ESG round-up: Former GPIF stewardship head appointed to ISSB

The latest developments in sustainable finance: GFANZ to get powers to kick out members; Federated Hermes defends anti-ESG body sponsorship.

The former head of stewardship at Japan’s GPIF is among the latest batch of experts to be named members of the IFRS Foundation’s International Sustainability Standards Board (ISSB), the global sustainability standards body launched in November. Hiroshi Komori, who stepped down from his role at the $1.59 trillion pension fund in April, was named alongside two representatives from the corporate world, who join from Siemens and German wholesaler Metro.

The appointments take the ISSB board to 13 members. Komori served as senior director and head of the stewardship and ESG division at GPIF from 2015 to 2022. ISSB closed the consultation on its draft sustainability standards last month.

GFANZ is set to get powers to kick out financial institutions that fail to hit its targets, the Financial Times has reported. The alliance beefed up its requirements earlier this year to exclude financing for new coal projects. The FT reported that it was in the process of setting up an independent accountability body, provided it can secure funding. Civil society groups would be able to report financial institutions not following the criteria, and it would gain the power to expel members from the start of 2023.

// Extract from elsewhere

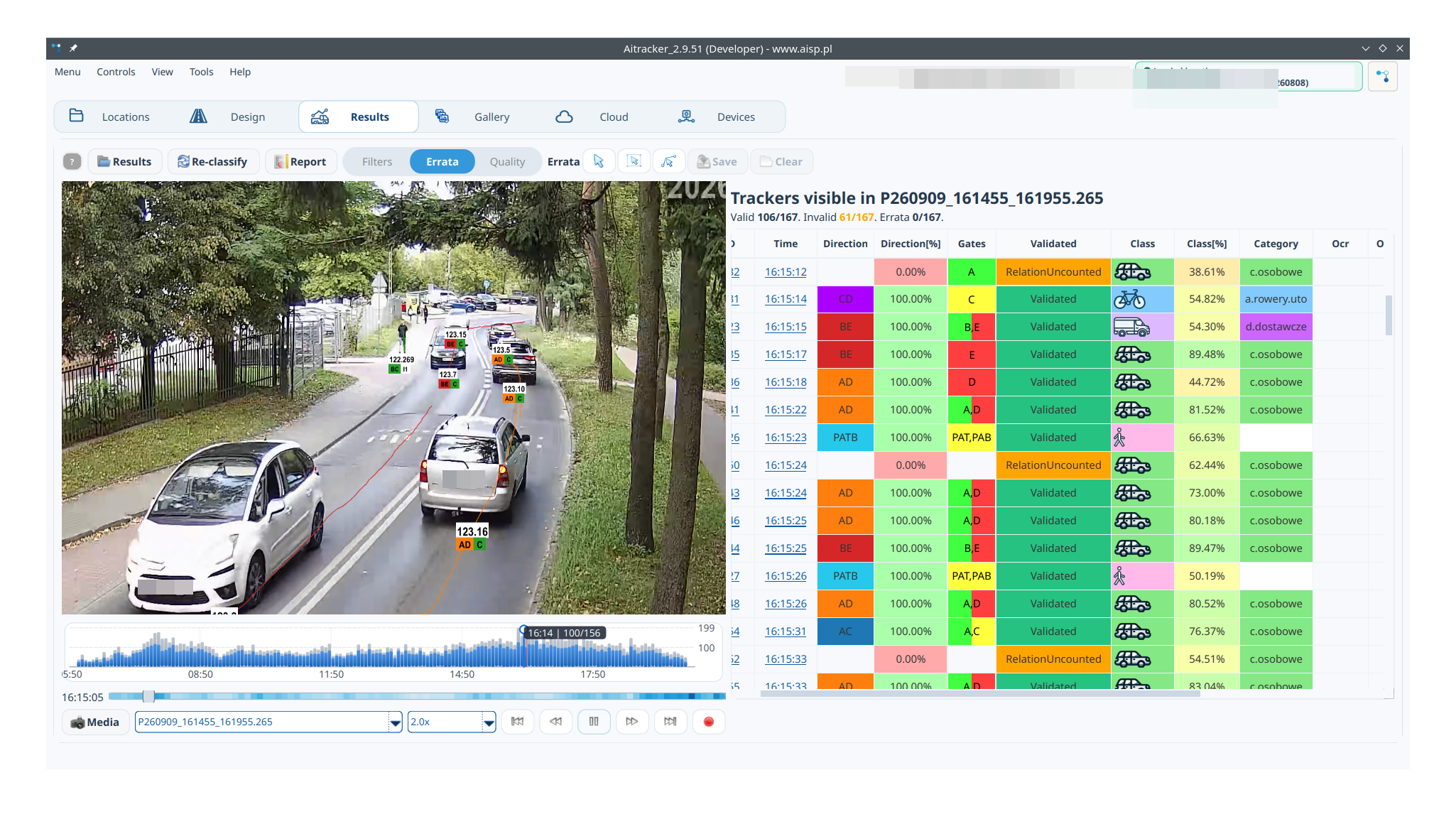Select the arrow pointer errata tool
Screen dimensions: 1456x824
pos(599,162)
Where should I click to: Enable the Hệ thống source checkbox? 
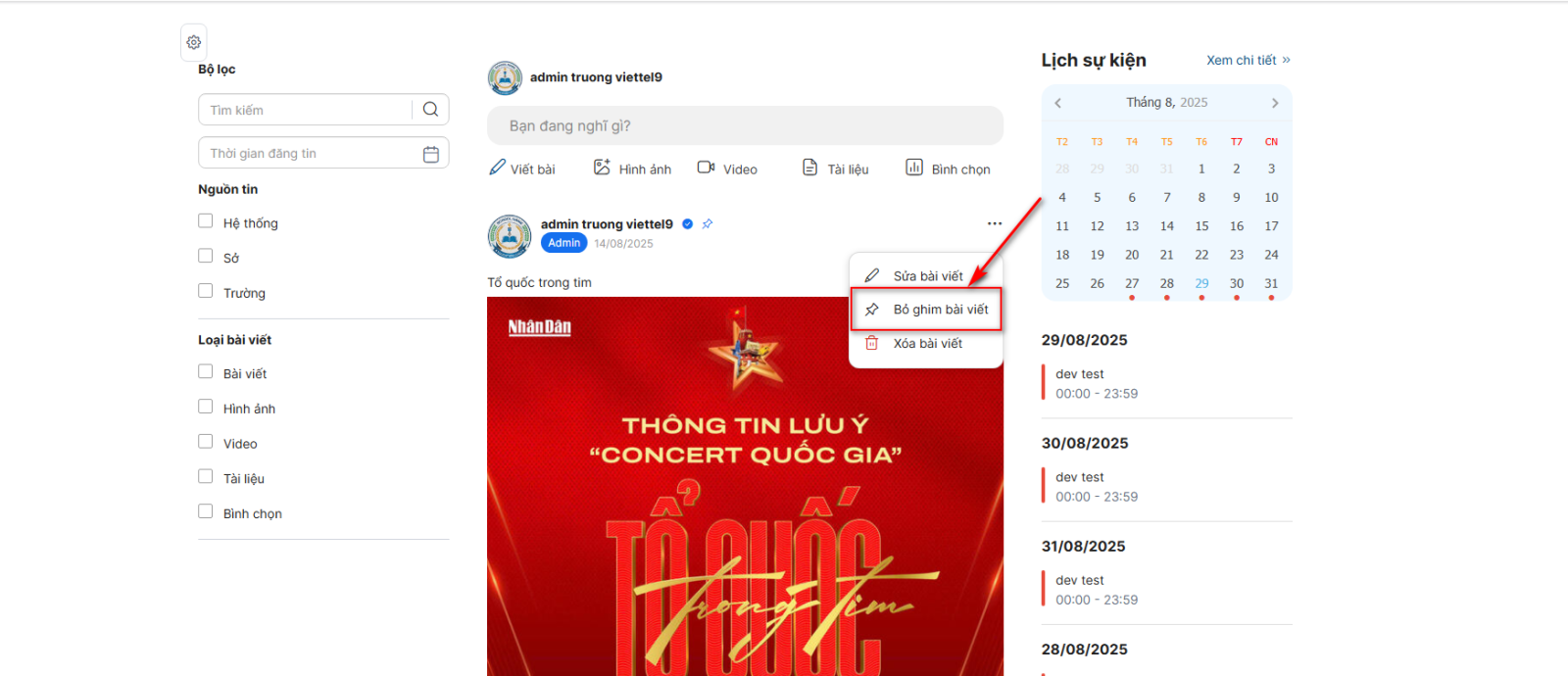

Federated Hermes has defended its sponsorship of anti-ESG state treasurers’ association the State Financial Officers Foundation (SFOF). In a statement signed by its two CEOs and the head of EOS, the investor said that it took part in events with a variety of organisations, and that its participation “does not serve as an endorsement of any organisation’s particular perspective on any issue”.

RI, which first revealed that Federated Hermes was sponsoring SFOF, reported last week that Federated Hermes paid $50,000 for its sponsorship, in return for benefits including “sponsorship of opening dinner, column in e-newsletter, and one 30-40 minute virtual private mtg”.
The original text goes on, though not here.